Christmas is a busy time for the nation’s theatres.
Seasonal offerings generally fall into one of two camps: panto or ballet. Pantos are literally dime a dozen in Glasgow; however, the Theatre Royal has opted to buck this citywide trend and instead stages an annual ballet. This year, Scottish Ballet are treating patrons to their interpretation of The Nutcracker.
I love a panto (oh, yes I do!) but feel it’s more of a friends and family kind of outing. Finding myself with a free afternoon in the run-up to Christmas, I purchased a solo ticket for the ballet on something of a whim. Matinée audiences are always a little different from their evening counterparts. Judging from the rustling of John Lewis carrier bags, I would bet that many of my fellow theatre-goers had spent the morning doing a little last-minute gift shopping…
I saw Matthew Bourne’s version of the show back in February, so it was interesting to compare and contrast with Ashley Page’s choreography for Scottish Ballet. I’m no expert but this production seemed more traditional, at least in the tights and tutus sense. Nevertheless, there was an underlying darkness and sense of menace.
Costume and design were real winners. The action was set in the Weimar Republic of 1920s Germany and the costumes referenced that era with slinky flapper dresses, cigarette holders and Louise Brooks-inspired bobs. The set design incorporated surrealist touches: Herr Drosselmeyer reclining in a pocket watch; a cartoon mouse peeking through the window; a giant-headed infant in a pram.

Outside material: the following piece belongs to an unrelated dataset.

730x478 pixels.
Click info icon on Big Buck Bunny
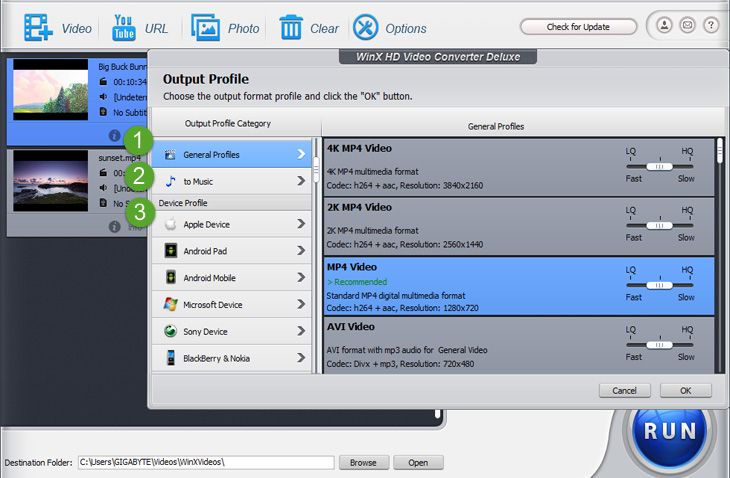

In terms of the score, most of the “hits” come in Act 2. The Maltester-rattling group of ladies in the row behind were concerned with the intricacies of the plot but, for me, the set pieces were simply a chance to sit back and enjoy the magic of dance. With a witty nod to the 1920s setting, some Charleston steps found their way into the choreography. Otherwise, it was all what you would expect from The Nutcracker: pointe shoes, snowflakes, pirouettes, a pas de deux. The overall effect was so relaxing that (despite the lashing rain) I floated out of the theatre on a cloud of loveliness and promptly fell asleep on the train journey home.
My verdict? If the countdown to Christmas is leaving you feeling frazzled and worn, you could do a lot worse than treat yourself to a ticket for The Nutcracker. I’m pretty sure that an afternoon spent in a darkened theatre is a more effective stress buster than lighting a cheap scented candle or falling face first into a tin of Quality Street.
December 2013 will see Scottish Ballet’s new Artistic Director, Christoper Hampson, flex his creative muscles in a festive production of Hansel & Gretel. The poster is gorgeous – I can hardly wait.